Would you print the records below from the first line through the line containing "[BillDesk- The Pioneer", skipping the pictures?

※

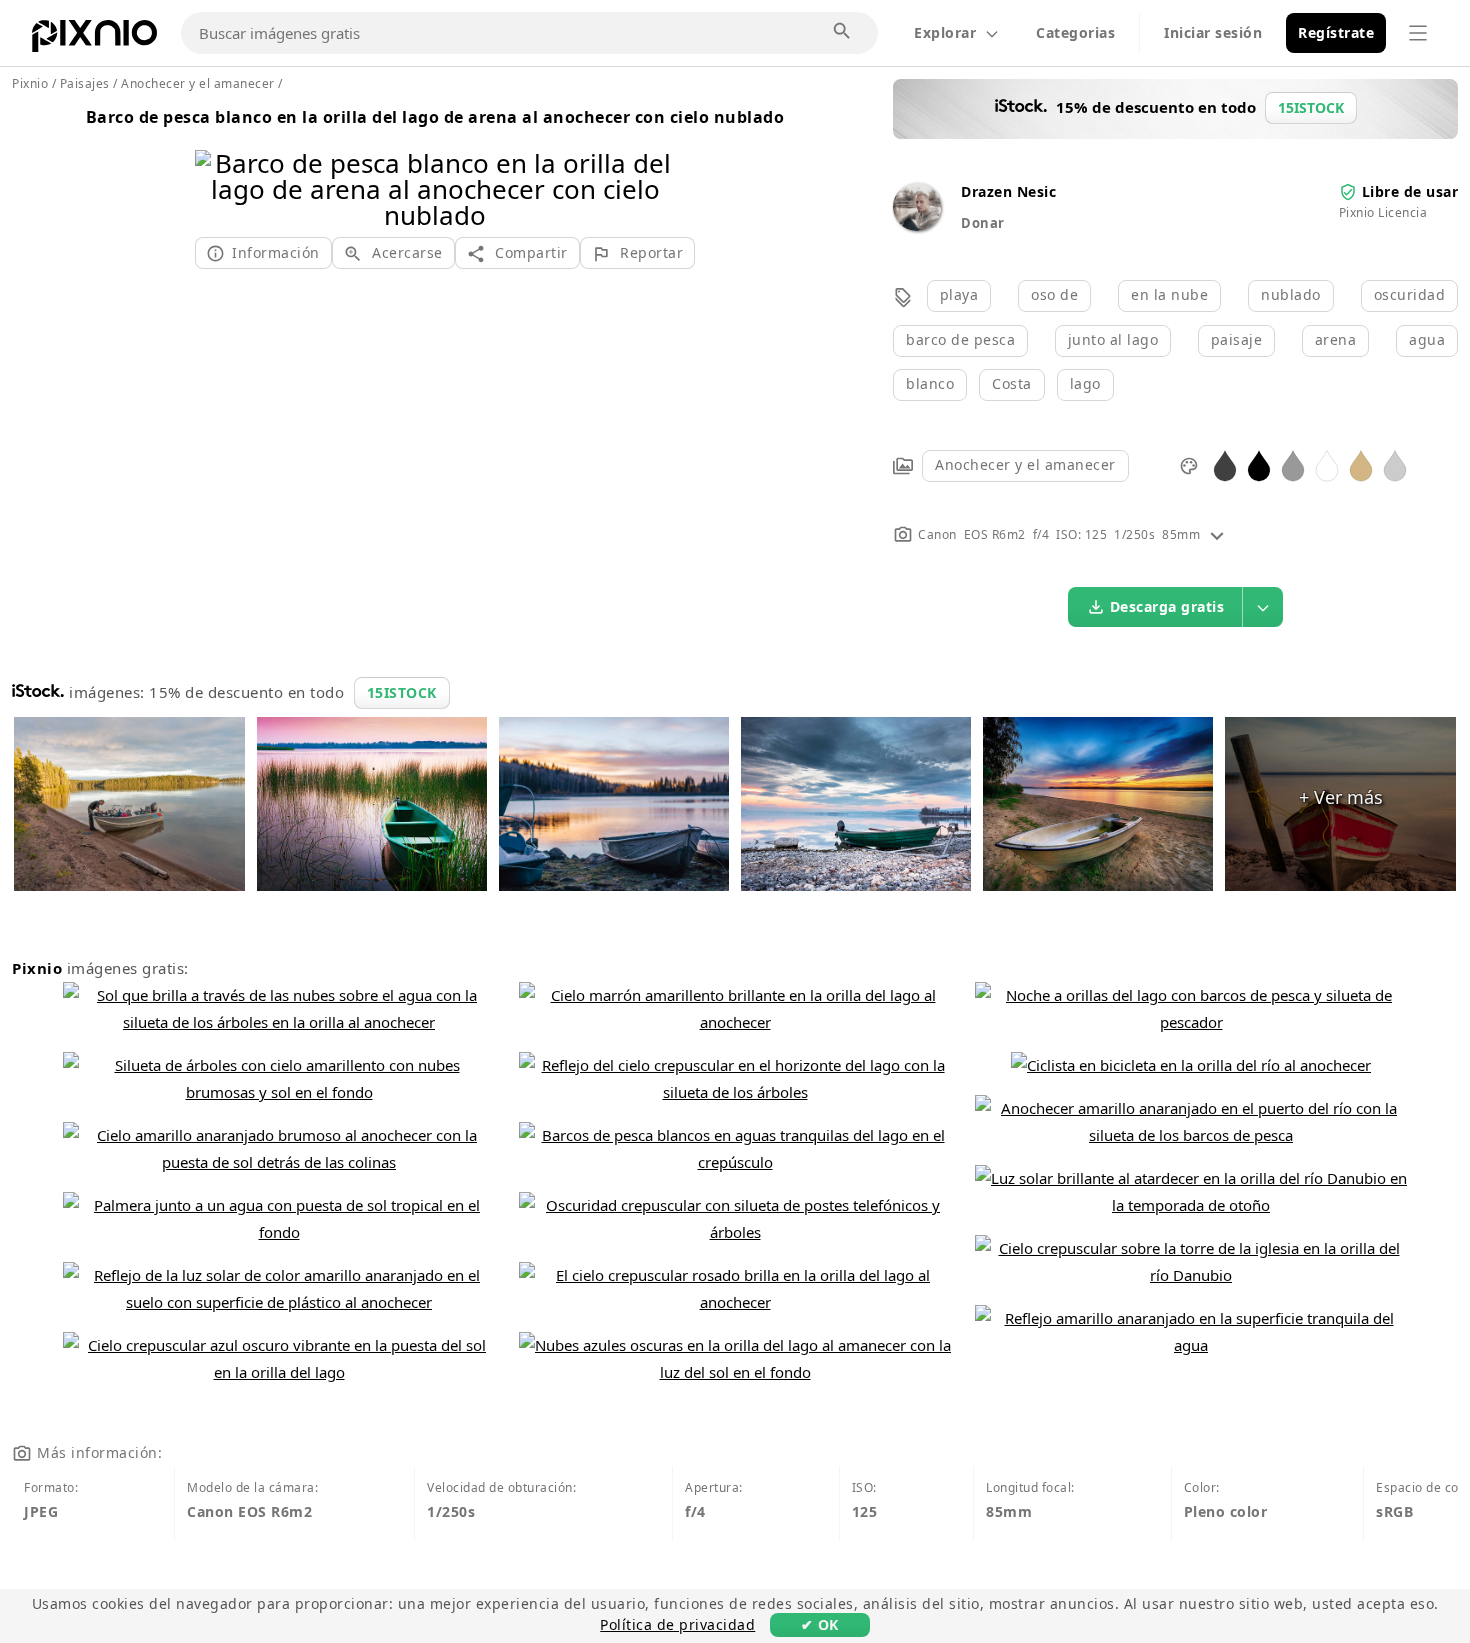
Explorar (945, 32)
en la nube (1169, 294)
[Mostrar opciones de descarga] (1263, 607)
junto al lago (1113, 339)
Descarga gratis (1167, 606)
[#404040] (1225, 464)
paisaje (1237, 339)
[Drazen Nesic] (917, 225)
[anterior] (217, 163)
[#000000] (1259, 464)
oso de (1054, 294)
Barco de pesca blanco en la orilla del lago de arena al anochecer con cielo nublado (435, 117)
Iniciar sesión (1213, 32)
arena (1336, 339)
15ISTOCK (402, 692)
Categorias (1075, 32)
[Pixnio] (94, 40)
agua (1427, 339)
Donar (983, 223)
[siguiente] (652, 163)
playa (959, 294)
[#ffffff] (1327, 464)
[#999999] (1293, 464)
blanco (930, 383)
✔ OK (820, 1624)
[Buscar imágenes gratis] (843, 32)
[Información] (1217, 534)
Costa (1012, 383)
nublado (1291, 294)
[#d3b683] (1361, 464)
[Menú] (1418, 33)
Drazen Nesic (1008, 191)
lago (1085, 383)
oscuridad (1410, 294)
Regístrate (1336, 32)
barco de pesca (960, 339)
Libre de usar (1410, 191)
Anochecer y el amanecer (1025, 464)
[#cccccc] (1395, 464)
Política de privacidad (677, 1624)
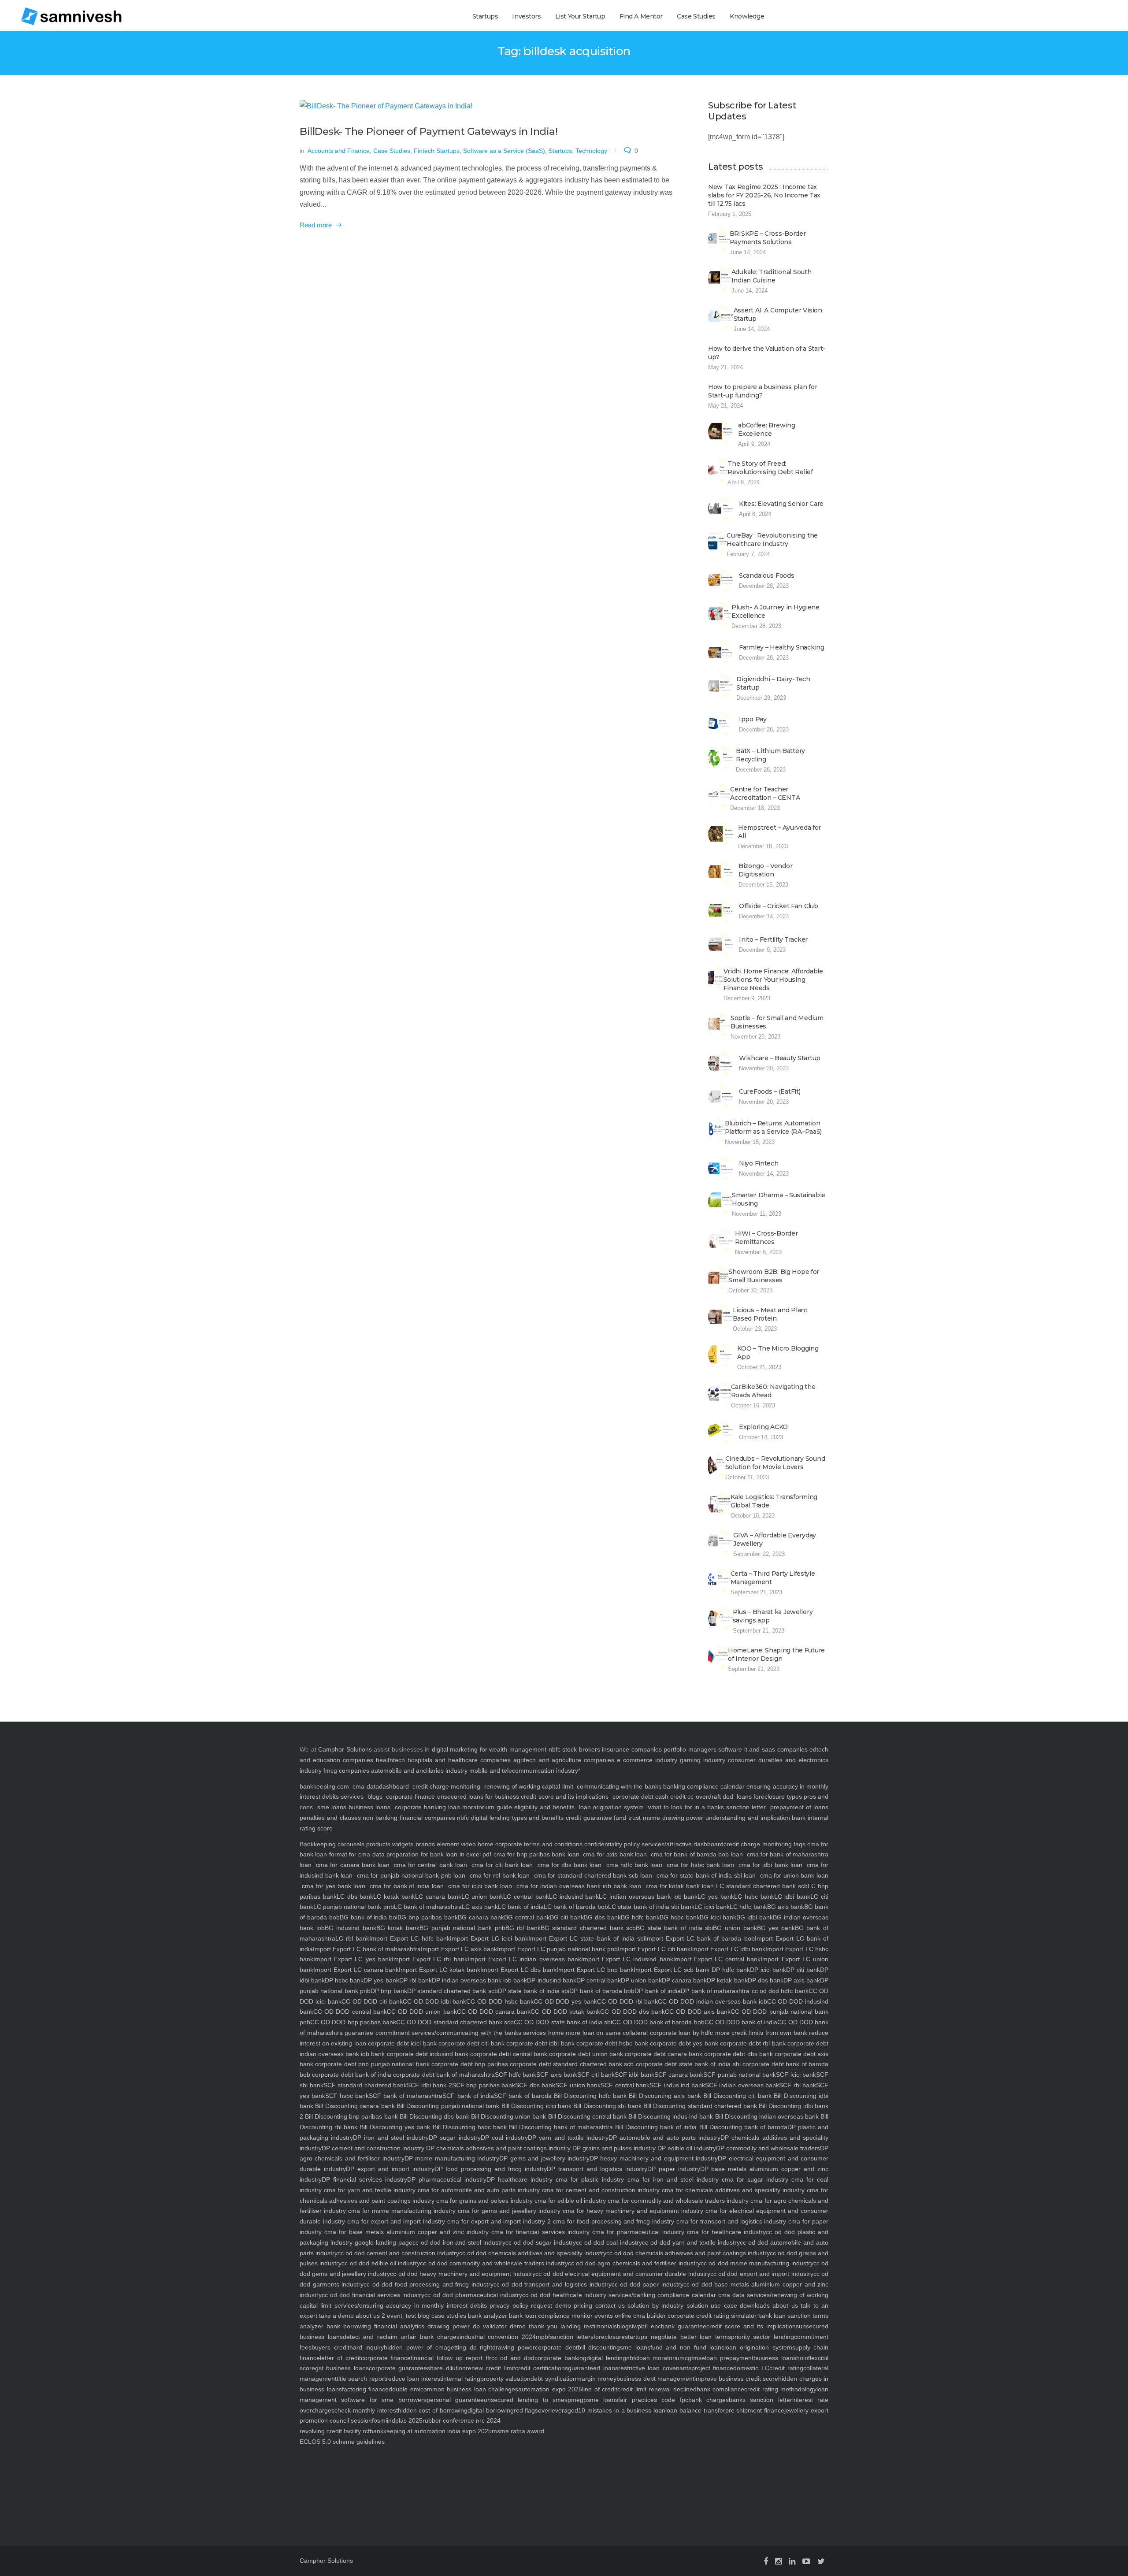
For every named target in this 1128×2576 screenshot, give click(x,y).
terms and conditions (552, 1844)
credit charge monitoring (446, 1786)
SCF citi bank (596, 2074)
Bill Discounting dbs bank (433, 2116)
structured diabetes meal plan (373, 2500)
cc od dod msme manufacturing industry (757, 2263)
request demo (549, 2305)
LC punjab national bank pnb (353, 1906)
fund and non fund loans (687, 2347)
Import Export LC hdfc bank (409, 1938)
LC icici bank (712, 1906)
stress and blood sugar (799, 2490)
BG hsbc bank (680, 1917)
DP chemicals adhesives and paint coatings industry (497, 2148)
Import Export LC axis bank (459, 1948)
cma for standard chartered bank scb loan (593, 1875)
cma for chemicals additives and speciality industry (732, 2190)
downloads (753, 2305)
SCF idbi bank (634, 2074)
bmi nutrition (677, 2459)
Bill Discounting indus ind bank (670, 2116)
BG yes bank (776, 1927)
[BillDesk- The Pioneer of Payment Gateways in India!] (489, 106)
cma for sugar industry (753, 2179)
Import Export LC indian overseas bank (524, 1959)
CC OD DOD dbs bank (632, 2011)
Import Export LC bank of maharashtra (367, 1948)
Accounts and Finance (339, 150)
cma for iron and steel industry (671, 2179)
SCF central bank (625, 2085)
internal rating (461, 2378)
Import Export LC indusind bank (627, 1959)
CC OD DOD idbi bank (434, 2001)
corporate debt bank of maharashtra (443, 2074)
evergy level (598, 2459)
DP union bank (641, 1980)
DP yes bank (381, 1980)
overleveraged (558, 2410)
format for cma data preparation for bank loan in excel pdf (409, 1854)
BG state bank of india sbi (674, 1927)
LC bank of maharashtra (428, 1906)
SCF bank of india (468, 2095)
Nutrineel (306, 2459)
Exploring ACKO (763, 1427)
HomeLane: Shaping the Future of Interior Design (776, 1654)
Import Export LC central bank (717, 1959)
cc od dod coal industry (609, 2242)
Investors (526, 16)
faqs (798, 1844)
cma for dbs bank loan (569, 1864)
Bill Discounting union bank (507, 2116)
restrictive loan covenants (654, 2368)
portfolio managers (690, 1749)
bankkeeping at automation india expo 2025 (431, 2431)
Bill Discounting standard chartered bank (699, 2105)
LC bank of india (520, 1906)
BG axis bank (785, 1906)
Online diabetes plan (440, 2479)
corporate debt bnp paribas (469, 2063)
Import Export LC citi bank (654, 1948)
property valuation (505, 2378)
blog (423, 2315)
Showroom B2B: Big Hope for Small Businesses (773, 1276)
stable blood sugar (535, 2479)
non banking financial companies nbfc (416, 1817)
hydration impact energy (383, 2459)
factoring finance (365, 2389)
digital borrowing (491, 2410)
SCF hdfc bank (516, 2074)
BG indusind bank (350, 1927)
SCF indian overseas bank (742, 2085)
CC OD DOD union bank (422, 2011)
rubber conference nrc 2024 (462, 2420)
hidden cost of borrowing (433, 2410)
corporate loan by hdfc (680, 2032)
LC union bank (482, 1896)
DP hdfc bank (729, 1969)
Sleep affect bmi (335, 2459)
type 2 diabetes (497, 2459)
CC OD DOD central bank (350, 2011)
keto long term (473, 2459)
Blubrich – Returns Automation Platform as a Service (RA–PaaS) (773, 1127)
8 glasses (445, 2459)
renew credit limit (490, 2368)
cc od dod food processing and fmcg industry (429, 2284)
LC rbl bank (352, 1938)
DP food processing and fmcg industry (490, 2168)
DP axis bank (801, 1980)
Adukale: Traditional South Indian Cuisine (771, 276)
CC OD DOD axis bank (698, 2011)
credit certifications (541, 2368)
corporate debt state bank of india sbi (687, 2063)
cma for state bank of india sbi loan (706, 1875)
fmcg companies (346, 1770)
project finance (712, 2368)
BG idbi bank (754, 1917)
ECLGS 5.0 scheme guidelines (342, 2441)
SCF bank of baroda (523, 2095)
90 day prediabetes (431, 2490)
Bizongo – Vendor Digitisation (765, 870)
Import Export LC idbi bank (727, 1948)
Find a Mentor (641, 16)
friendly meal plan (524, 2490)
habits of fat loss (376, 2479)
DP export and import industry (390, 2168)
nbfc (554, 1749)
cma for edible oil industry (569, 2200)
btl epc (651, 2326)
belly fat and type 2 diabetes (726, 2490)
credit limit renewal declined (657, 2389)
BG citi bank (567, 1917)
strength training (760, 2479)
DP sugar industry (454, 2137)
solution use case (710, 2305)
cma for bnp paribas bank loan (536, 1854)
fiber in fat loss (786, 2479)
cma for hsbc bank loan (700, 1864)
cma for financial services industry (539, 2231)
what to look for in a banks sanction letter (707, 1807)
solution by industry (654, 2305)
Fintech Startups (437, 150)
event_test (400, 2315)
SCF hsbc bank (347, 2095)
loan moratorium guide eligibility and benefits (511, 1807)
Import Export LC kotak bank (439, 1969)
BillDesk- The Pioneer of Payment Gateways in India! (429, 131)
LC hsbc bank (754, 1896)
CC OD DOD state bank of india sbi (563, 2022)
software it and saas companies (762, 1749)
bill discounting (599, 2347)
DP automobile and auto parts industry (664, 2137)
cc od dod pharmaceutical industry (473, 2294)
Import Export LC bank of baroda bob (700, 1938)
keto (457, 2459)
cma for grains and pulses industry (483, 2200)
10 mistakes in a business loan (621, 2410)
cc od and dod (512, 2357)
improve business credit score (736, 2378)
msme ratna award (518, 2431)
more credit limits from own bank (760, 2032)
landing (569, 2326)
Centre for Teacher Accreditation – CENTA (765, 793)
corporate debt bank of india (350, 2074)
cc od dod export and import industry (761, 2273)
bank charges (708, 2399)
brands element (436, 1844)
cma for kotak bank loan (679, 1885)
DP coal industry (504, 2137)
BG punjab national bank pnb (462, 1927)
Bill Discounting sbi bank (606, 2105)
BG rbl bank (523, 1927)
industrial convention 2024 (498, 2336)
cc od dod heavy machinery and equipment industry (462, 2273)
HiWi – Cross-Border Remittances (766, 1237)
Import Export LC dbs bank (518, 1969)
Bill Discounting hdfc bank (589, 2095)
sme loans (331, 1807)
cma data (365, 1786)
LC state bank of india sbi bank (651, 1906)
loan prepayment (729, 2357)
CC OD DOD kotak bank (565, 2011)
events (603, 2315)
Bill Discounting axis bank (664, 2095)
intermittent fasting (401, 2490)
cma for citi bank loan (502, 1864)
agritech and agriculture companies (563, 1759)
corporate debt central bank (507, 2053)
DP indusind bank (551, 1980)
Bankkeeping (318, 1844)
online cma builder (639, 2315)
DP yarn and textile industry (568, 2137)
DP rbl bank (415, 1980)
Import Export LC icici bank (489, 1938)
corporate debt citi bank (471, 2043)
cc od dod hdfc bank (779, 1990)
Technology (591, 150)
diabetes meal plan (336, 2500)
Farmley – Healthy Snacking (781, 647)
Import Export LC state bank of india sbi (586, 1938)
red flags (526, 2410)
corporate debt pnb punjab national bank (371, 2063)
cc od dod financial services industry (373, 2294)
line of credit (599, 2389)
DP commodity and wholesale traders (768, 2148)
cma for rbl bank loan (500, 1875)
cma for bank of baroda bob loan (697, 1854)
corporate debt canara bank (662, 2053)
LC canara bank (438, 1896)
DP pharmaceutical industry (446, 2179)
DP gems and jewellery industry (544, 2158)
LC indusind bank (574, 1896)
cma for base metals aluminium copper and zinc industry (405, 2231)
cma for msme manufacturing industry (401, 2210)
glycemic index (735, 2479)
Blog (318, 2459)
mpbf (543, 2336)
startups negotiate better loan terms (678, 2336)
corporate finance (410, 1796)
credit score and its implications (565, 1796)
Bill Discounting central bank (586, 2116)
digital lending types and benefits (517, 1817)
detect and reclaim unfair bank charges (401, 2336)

※

= Answer space =
Explorar (945, 32)
en la nube (1169, 294)
[Mostrar opciones de descarga] (1263, 607)
junto al lago (1113, 339)
Descarga gratis (1167, 606)
[#404040] (1225, 464)
paisaje (1237, 339)
[Drazen Nesic] (917, 225)
[anterior] (217, 163)
[#000000] (1259, 464)
oso de (1054, 294)
Barco de pesca blanco en la orilla del lago de arena al anochecer con cielo nublado (435, 117)
Iniciar sesión (1213, 32)
arena (1336, 339)
15ISTOCK (402, 692)
Categorias (1075, 32)
[Pixnio] (94, 40)
agua (1427, 339)
Donar (983, 223)
[siguiente] (652, 163)
playa (959, 294)
[#ffffff] (1327, 464)
[#999999] (1293, 464)
blanco (930, 383)
✔ OK (820, 1624)
[Buscar imágenes gratis] (843, 32)
[Información] (1217, 534)
Costa (1012, 383)
nublado (1291, 294)
[#d3b683] (1361, 464)
[Menú] (1418, 33)
Drazen Nesic (1008, 191)
lago (1085, 383)
oscuridad (1410, 294)
Regístrate (1336, 32)
barco de pesca (960, 339)
Libre de usar (1410, 191)
Anochecer y el amanecer (1025, 464)
[#cccccc] (1395, 464)
Política de privacidad (677, 1624)
For every named target in this 1128×2576 screenshot, give click(x,y).
terms and conditions (552, 1844)
credit charge monitoring (446, 1786)
SCF citi bank (596, 2074)
Bill Discounting dbs bank (433, 2116)
structured diabetes meal plan (373, 2500)
cc od dod msme manufacturing industry (757, 2263)
request demo (549, 2305)
LC punjab national bank pnb (353, 1906)
fund and non fund loans (687, 2347)
Import Export LC hdfc bank (409, 1938)
LC icici bank (712, 1906)
stress and blood sugar (799, 2490)
BG hsbc bank (680, 1917)
DP chemicals adhesives and paint coatings industry (497, 2148)
Import Export LC axis bank (459, 1948)
cma for standard chartered bank scb loan (593, 1875)
cma for chemicals additives and speciality industry (732, 2190)
downloads (753, 2305)
SCF idbi bank (634, 2074)
bmi nutrition (677, 2459)
Bill Discounting indus ind bank (670, 2116)
BG yes bank (776, 1927)
[BillDesk- The Pioneer of Payment Gateways in India!] (489, 106)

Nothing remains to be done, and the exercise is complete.